====== WORKING DATA

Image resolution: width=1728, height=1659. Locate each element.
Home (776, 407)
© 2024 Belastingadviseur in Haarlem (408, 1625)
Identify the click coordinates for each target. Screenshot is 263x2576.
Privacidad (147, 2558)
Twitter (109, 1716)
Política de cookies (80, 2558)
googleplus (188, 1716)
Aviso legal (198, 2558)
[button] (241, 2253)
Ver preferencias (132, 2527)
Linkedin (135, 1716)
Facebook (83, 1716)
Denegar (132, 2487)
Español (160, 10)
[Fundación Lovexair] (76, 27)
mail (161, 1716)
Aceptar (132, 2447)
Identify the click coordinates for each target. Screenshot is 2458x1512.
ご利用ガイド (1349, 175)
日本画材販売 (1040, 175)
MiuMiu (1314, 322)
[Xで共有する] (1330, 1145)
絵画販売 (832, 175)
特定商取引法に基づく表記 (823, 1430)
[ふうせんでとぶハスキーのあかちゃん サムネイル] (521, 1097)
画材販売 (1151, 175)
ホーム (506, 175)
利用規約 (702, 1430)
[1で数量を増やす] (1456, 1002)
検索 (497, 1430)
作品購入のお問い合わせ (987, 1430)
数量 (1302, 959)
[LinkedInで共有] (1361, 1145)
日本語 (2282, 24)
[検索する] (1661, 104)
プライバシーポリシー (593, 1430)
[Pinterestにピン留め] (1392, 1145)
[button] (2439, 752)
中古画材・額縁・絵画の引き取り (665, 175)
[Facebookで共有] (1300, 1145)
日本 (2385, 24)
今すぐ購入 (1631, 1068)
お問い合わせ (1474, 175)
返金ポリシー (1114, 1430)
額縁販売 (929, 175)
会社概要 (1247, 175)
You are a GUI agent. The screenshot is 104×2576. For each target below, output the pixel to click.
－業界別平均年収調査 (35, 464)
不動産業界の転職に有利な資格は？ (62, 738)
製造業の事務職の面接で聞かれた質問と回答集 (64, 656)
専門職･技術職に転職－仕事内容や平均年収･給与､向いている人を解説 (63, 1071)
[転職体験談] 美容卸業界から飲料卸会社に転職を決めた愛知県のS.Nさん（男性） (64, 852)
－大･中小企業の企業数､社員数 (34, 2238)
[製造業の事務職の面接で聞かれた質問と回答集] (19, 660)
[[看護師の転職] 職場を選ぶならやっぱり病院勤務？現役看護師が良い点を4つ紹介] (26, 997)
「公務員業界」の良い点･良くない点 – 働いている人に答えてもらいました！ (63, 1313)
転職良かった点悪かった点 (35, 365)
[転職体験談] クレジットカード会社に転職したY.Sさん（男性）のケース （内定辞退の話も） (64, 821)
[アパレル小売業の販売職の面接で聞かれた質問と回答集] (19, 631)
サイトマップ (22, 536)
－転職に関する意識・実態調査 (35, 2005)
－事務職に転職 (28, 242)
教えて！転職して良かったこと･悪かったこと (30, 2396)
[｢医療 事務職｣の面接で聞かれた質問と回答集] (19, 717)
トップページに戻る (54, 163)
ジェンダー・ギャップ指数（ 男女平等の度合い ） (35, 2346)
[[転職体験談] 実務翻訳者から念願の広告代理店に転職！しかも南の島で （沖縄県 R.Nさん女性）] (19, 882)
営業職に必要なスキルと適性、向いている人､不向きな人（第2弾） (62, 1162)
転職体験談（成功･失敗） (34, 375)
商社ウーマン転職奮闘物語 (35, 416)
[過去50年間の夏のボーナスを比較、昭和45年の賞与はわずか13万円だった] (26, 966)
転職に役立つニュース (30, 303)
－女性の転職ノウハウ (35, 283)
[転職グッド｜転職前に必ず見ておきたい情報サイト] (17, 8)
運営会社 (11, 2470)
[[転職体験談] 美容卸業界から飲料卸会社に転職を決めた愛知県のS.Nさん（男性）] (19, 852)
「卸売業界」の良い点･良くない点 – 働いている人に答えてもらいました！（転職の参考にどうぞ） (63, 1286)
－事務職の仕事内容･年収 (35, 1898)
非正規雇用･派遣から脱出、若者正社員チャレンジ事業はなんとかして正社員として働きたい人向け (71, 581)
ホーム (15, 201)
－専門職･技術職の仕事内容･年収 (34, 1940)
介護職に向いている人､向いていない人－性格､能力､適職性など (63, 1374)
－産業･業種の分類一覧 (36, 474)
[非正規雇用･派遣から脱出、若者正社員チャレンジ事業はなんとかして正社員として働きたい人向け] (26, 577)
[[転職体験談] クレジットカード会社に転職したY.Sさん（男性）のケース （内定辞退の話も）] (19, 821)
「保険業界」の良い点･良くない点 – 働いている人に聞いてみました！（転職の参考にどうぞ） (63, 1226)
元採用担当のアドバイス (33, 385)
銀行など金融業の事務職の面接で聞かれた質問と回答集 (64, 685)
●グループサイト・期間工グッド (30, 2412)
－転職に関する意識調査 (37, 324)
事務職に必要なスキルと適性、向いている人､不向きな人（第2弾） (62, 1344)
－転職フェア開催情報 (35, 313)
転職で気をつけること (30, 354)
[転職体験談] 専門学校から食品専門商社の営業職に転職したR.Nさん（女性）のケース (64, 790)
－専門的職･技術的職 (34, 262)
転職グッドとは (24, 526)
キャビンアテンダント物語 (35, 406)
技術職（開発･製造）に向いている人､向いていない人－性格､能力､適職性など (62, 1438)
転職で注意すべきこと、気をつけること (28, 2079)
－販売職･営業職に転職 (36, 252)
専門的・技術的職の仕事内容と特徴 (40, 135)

============

◆ ACTION ITEM: Repeat only what lies between the first line of the data and the line containing "[button] (241, 2253)", both of those lines included, exactly as it stands.

◆ SOLUTION FOR THIS PROBLEM:
Image resolution: width=1728, height=1659. Locate each element.
Home (776, 407)
© 2024 Belastingadviseur in Haarlem (408, 1625)
Identify the click coordinates for each target. Screenshot is 263x2576.
Privacidad (147, 2558)
Twitter (109, 1716)
Política de cookies (80, 2558)
googleplus (188, 1716)
Aviso legal (198, 2558)
[button] (241, 2253)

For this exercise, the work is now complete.